We feel uncertainty about what the new year will bring. How will synagogue life continue to be transformed? How will we manage financially? How will we balance our personal, professional, and volunteer responsibilities when, at times, they seem so overwhelming?

And yet, we feel hopeful when we look back on a year in which so many of our synagogues have transformed themselves. We have discovered that our congregations are not about our buildings, but about the relationships that we build with our people and our communities. We have reached out to our members to keep them connected and cared for by adapting new rituals at home and taking prayer experiences, education, fundraising, and social experiences online. We start this year with a sense of confidence as we continue to overcome the challenges in front of us, and emerge strong, connected, nimble, and even transformed.

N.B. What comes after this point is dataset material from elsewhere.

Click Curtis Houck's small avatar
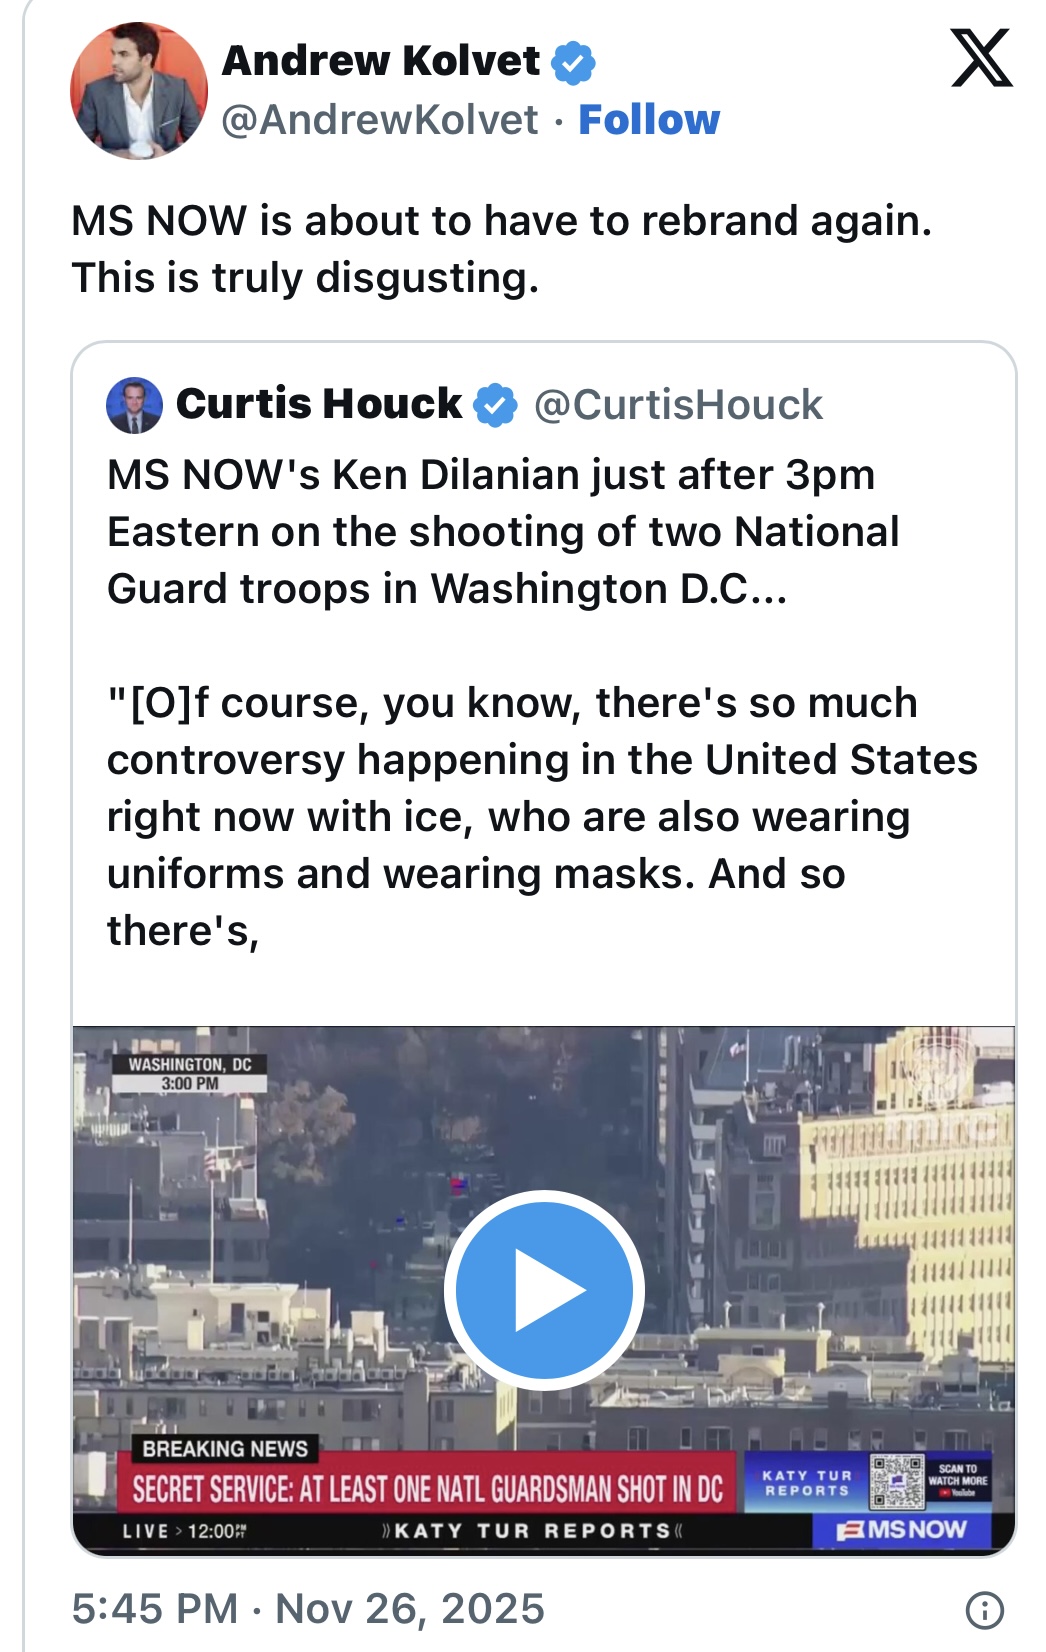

Through it all, I am proud of the role that USCJ has played, as we seek meaning together through our connections to resources and to each other. We are travelling this road together, treating one another with kindness, taking risks, sharing ideas, learning from our successes and failures, and giving each other encouragement. We are truly a united synagogue community. In the coming year USCJ will continue to offer that same support, connection, and training. We will continue to engage our teens. And we will deepen our partnership with the Rabbinical Assembly and other movement partners to continue to become a truly united movement.

Meanwhile, I am grateful to all who lead our congregations and met the challenges of this past year. Thank you for all you do, and please accept my wishes to you and your family for a Shanah Tovah — a year of blessings.